• **Aim of the exercise**
Reproduce the records below word for word, from the start of the records through the line containing "[x=92, y=275]", inclusive, and leave the pictures out of your output.

• **Given records**

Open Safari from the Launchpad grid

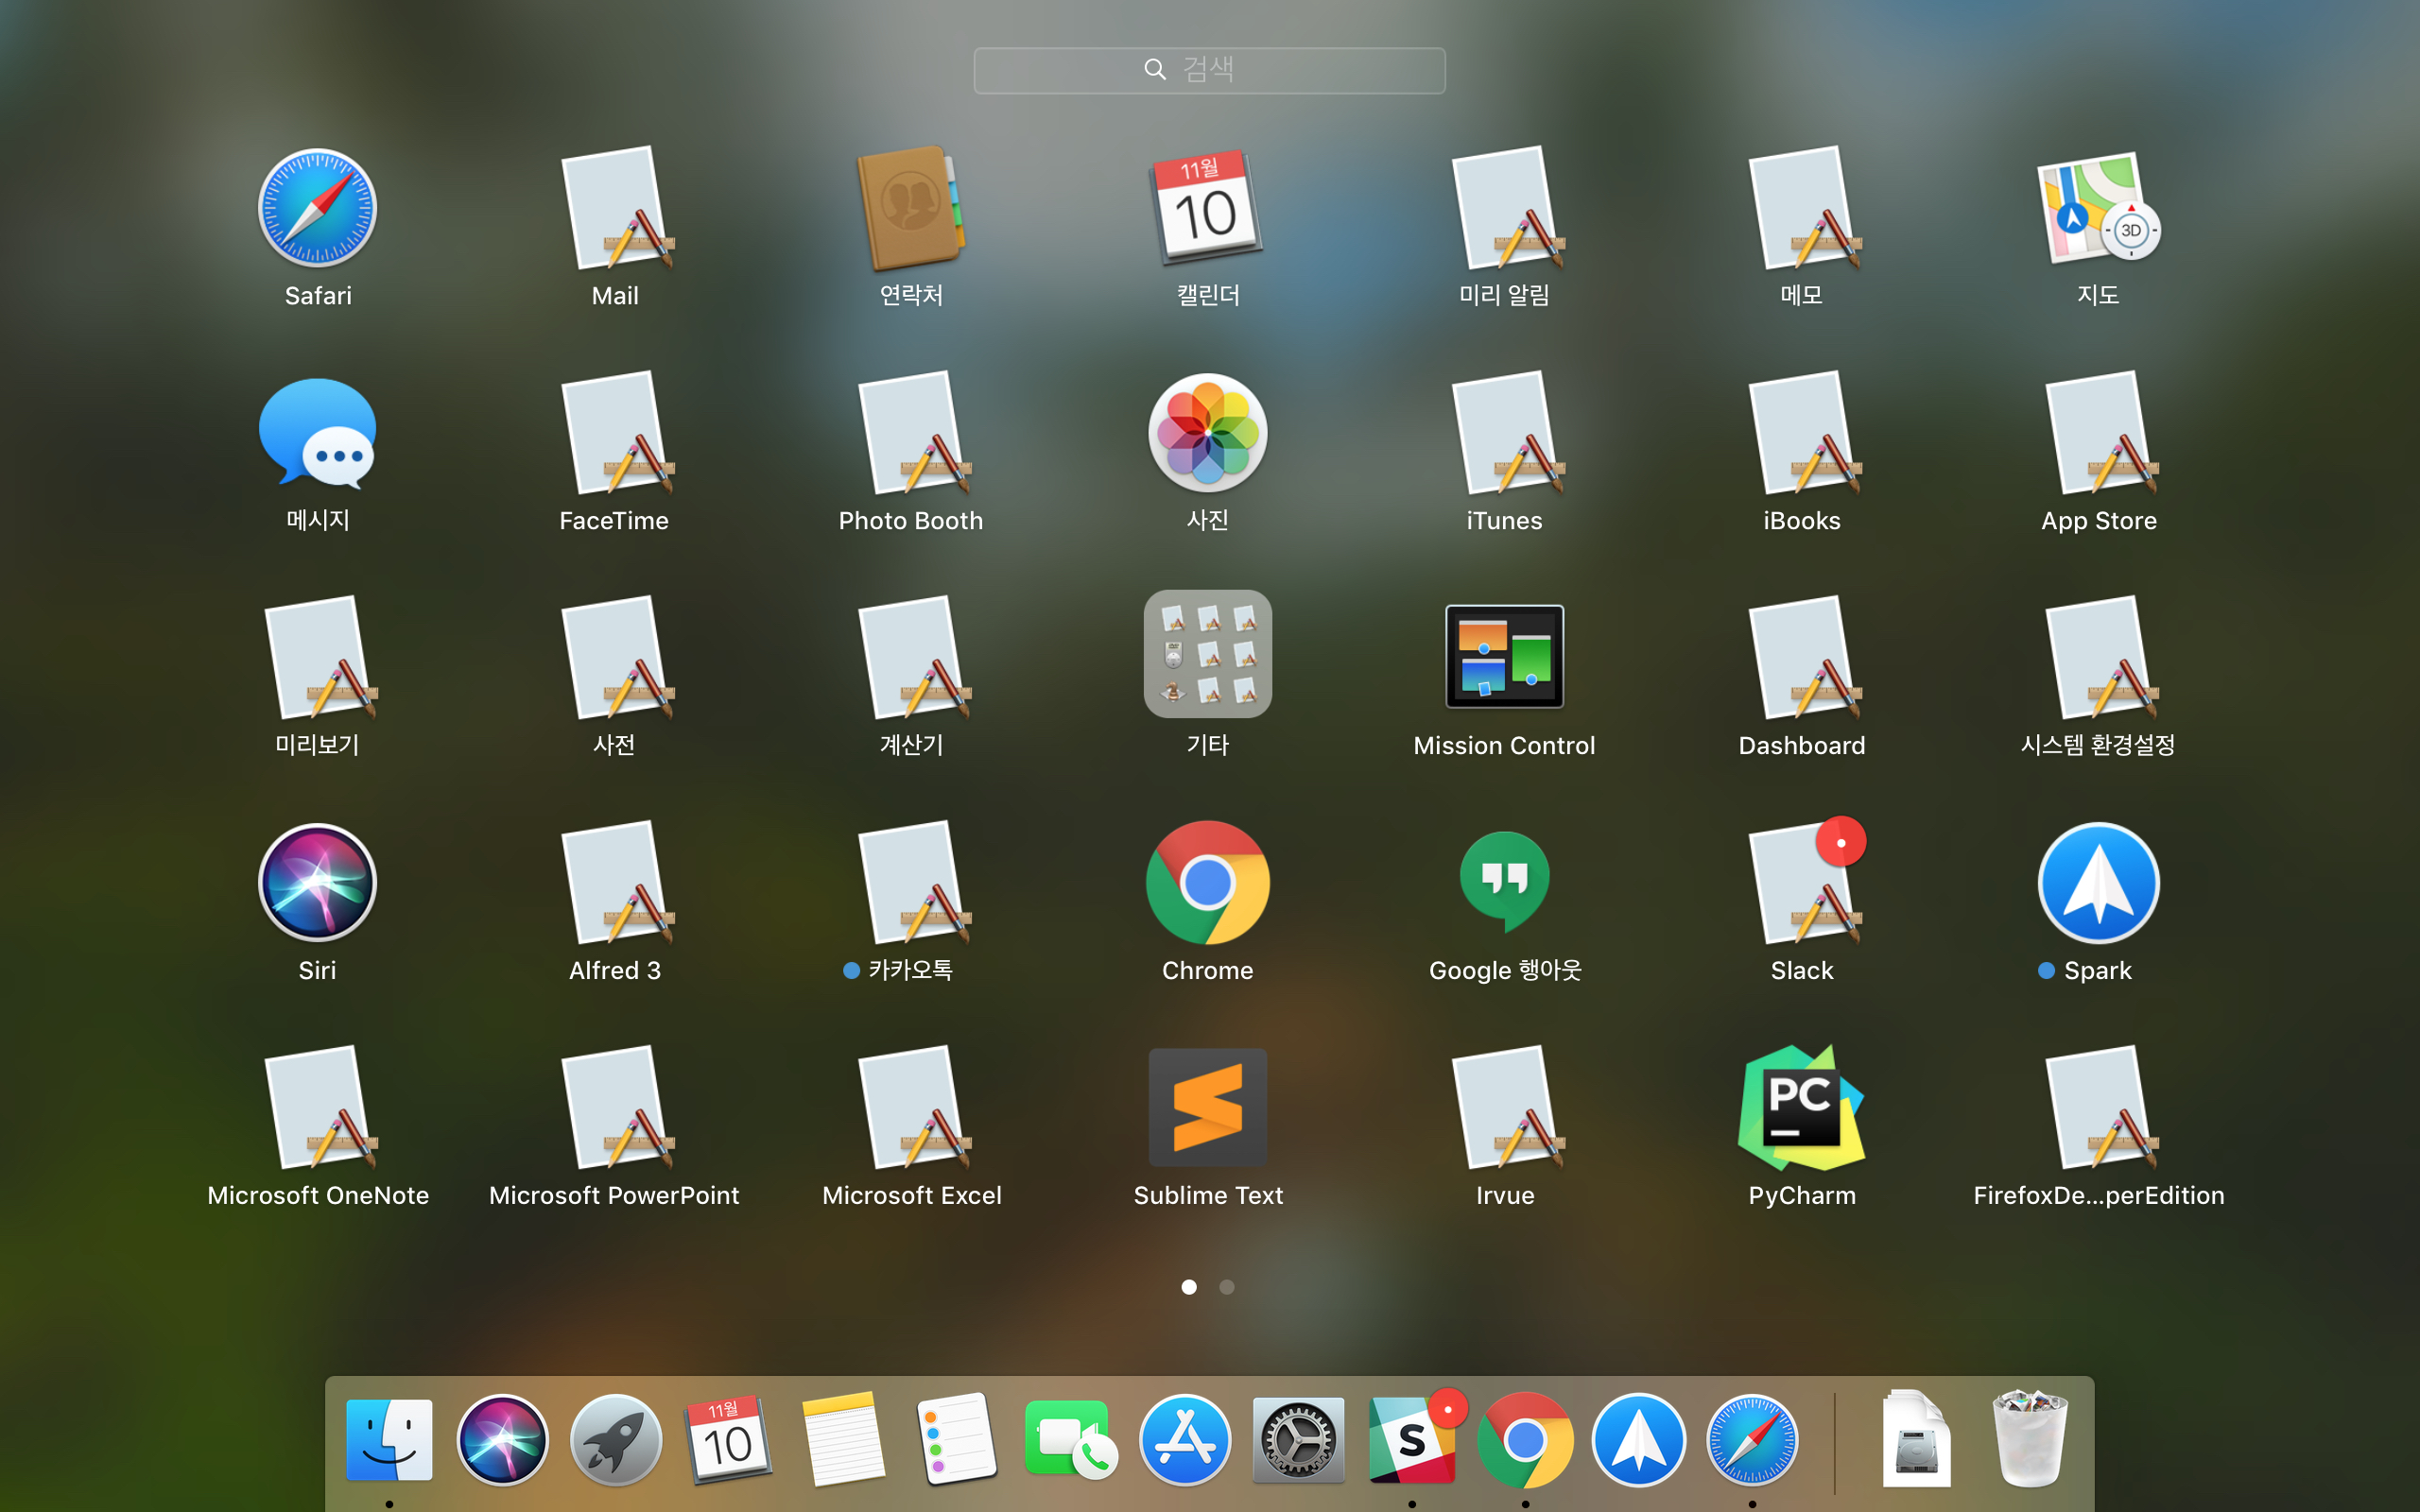point(317,208)
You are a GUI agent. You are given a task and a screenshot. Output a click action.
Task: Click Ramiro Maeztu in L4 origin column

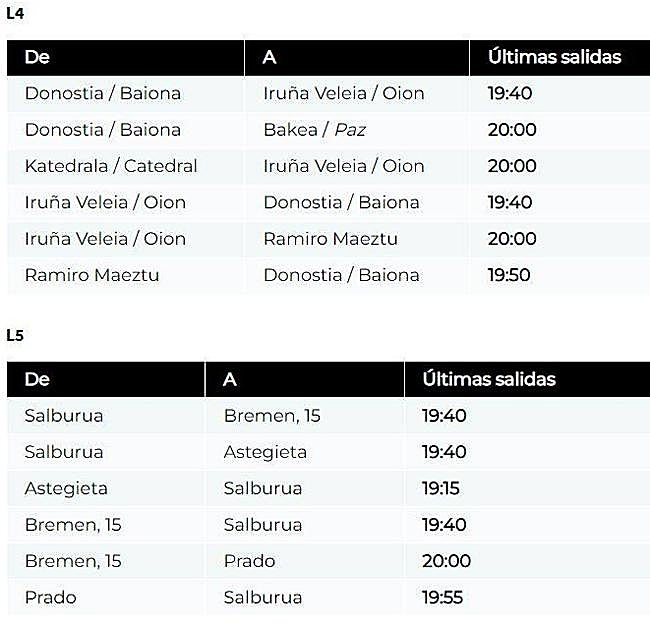[x=92, y=275]
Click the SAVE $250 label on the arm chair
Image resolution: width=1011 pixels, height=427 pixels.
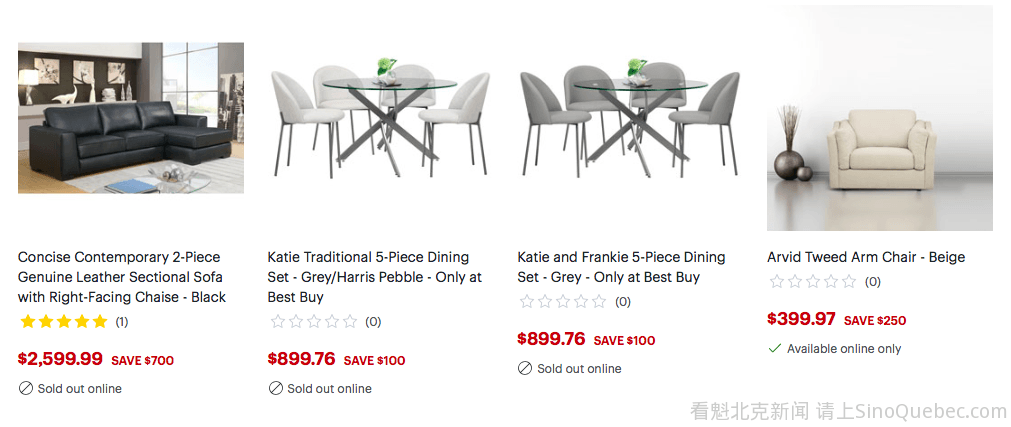(875, 321)
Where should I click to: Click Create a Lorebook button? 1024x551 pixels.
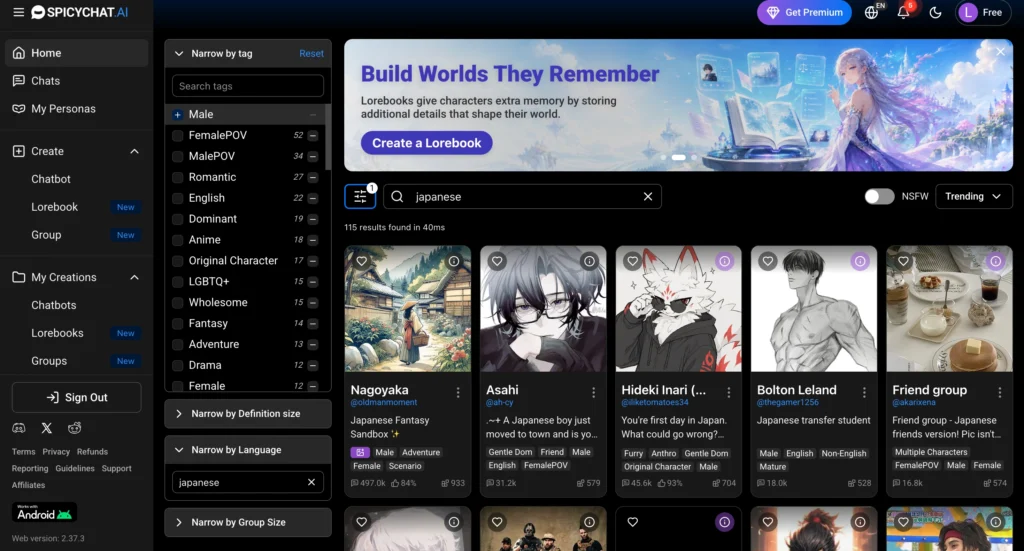(x=426, y=143)
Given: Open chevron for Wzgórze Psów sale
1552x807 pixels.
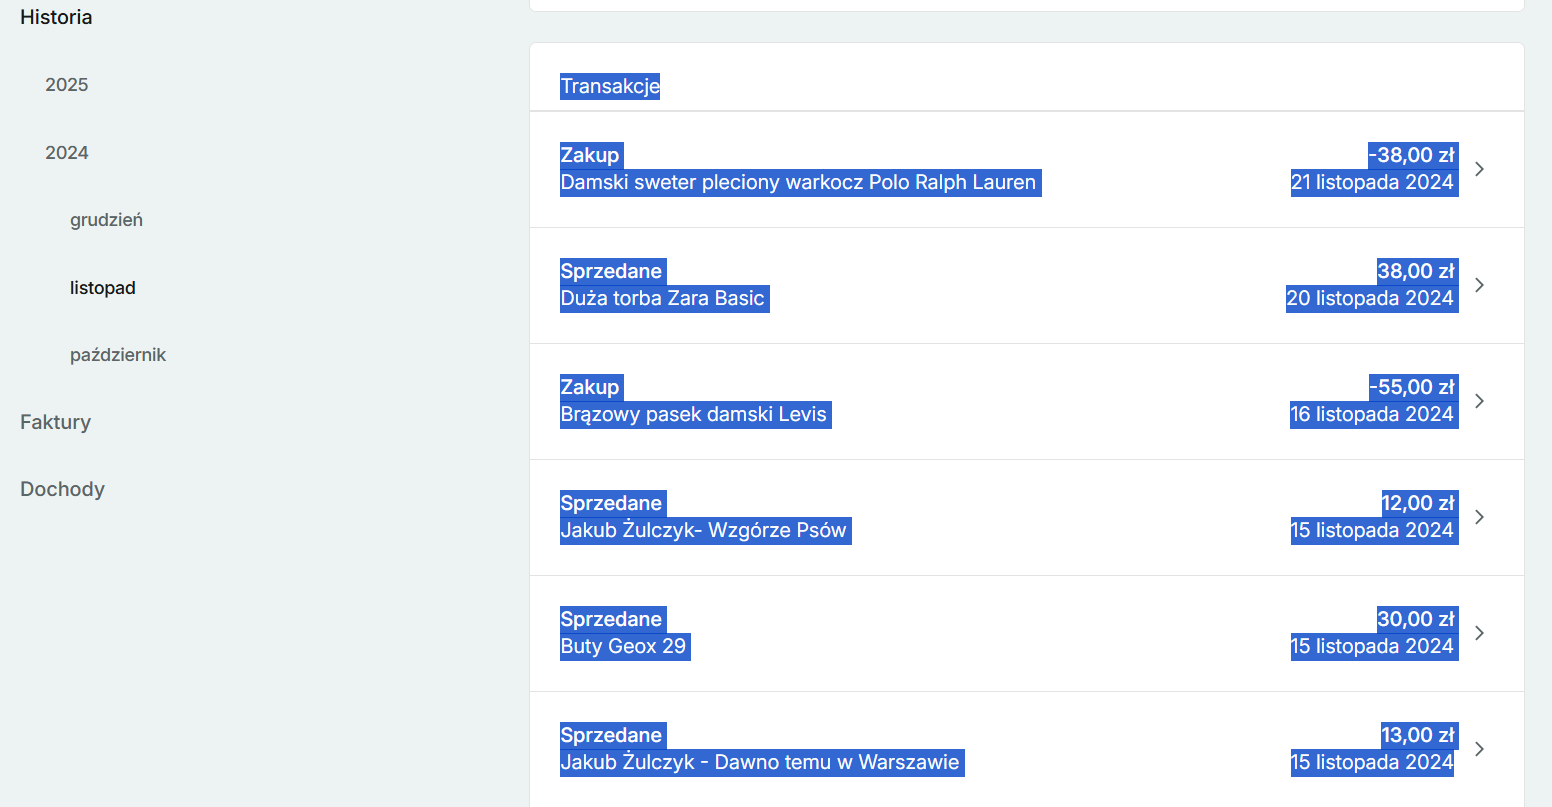Looking at the screenshot, I should click(1479, 517).
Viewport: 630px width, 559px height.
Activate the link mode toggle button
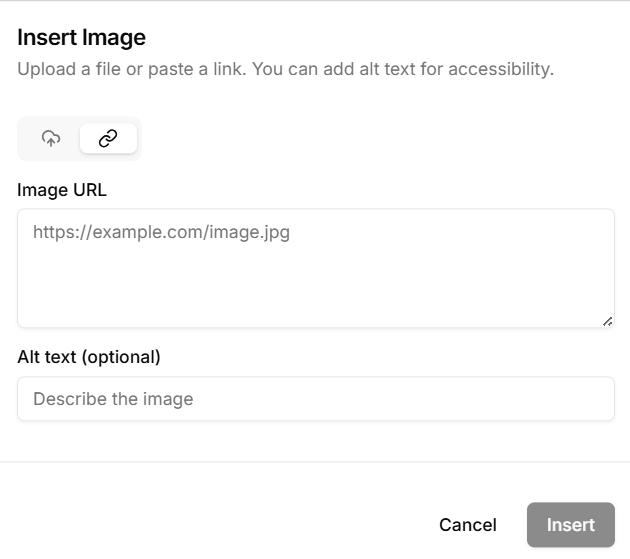click(108, 139)
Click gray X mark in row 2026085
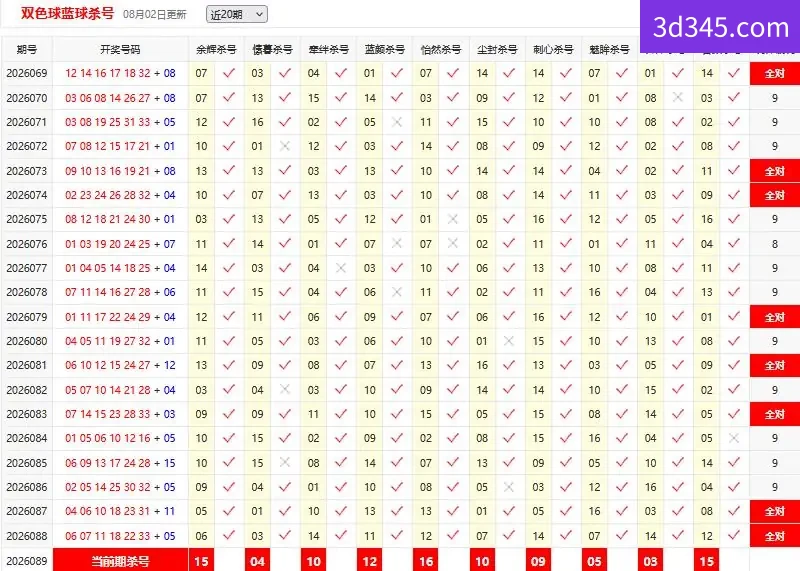 click(x=285, y=462)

• **Answer to the problem**
Open Safari from the Launchpad grid

point(317,208)
You are a GUI agent. You are given a task and a screenshot. Output a click action.
Task: Click Ramiro Maeztu in L4 origin column

[x=92, y=275]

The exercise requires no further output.